76

"Yine gittiler. Nihayet, bir oğlan çocuğuna rastgeldikleri zaman o, bunu hemen öldürdü, Musa dedi ki: "Tertemiz (masum) bir canı, diğer bir can karşılığı olmaksızın öldürdün ha! Andolsun ki, sen kötü bir şey yaptın." Ben sana, "beraberimde sabretmeye asla güç yetiremezsin" demedim mi?" dedi. (Musa), "eğer, bundan sonra sana bir şey sorarsam, benimle arkadaşlık etme. Artık ben, seni kesinlikle mazur sayarım" dedi"

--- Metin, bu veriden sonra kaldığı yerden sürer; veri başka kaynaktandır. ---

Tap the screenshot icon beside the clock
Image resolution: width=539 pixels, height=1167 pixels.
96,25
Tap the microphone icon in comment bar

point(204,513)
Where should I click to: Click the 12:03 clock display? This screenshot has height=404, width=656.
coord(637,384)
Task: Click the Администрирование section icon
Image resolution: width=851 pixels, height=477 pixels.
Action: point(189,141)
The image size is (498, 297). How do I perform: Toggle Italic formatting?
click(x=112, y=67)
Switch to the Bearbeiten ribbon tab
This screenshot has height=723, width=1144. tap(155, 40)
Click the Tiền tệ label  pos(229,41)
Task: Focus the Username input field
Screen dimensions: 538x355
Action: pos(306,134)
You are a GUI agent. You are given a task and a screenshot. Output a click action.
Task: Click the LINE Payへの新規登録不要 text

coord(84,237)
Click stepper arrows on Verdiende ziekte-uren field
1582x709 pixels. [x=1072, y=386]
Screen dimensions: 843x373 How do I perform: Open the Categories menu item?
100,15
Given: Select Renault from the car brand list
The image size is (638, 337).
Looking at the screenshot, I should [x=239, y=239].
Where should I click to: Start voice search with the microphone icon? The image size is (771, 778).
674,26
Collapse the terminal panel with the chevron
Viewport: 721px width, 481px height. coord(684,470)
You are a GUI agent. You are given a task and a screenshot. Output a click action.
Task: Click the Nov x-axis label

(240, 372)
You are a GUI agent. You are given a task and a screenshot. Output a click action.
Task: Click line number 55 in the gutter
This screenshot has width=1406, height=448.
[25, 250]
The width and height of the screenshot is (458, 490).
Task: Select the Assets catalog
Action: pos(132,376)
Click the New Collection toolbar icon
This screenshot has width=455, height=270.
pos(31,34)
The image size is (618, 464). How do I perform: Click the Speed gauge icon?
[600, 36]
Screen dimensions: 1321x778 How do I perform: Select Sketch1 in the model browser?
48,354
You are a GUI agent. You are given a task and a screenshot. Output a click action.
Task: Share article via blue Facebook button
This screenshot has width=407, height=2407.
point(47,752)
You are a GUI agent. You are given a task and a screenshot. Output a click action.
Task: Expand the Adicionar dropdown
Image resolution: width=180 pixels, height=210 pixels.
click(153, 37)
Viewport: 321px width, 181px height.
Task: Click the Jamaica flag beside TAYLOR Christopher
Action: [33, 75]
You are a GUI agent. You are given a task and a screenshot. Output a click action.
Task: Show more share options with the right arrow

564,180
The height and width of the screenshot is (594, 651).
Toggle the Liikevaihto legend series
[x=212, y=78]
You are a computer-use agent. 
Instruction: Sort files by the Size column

Bil ki, gulâm kelimesi, bazan, bulûğa ermiş genç delikanlı anlamını da taşır Bunun delili, "ihtiyarın görüşü ve fikri, delikanlının (gulâm) bulunmasından, (onu bizzat yapmasından) daha üstündür" denilmiş olmasıdır. Böylece bu ifade de, şeyh (ihtiyar) kelimesi, delikanlının (gulâm) zıddı, mukabili kabul edilmiştir ki bu da "gulâm" kelimesinin, genç delikanlı anlamına geldiğini gösterir. Gulâm kelimesinin aslı "Cimâya alabildiğine düşkün ve arzulu olmak" anlamına gelen iğtilâm tabiridir Bu hal ise ancak Delikanlılarda olur. Bu lafzın, küçük çocuk anlamını kapsadığı da aşikârdır. Kur'an'da, Hızır (aleyhisselâm)'ın, o çocukla, o çocuklarla oynuyorken mi, yoksa yalnız iken mi karşılaştığı; onun müslüman mı, yoksa Kâfir mi olduğu; yalnız yaşayıp yaşamadığı; buluğa erip ermediği, vb. hususlarda bir açıklama bulunmamaktadır Bu kelime, her ne kadar büyük kimseler hakkında da kullanılsa bile, küçüklere itlak edilmesi daha uygundur. Ancak ne var ki, Cenâb-ı Hakk'ın, "diğer bir can karşılığı olmaksızın" ifadesi, çocuktan ziyâde, baliğ olan kimselere daha uygun düşer. Çünkü çocuk başkasını öldürse dâhi, (kısasen) öldürülmez. Yine, Hızır (aleyhisselâm)'ın, o çocuğun başını koparmak veya başını duvara vurmak ya da başka bir yol ile öldürdüğü hususunda da, Kur'an'da, bunları gösterecek bir şey yoktur. İşte bu öldürme esnasında Hazret-i Musa "Tertemiz (masum) bir canı, diğer bir can karşılığı olmaksızın öldürdün ha! Andolsun ki, sen kötü bir şey yaptın" demiştir. Bu konuda birkaç bahis vardır.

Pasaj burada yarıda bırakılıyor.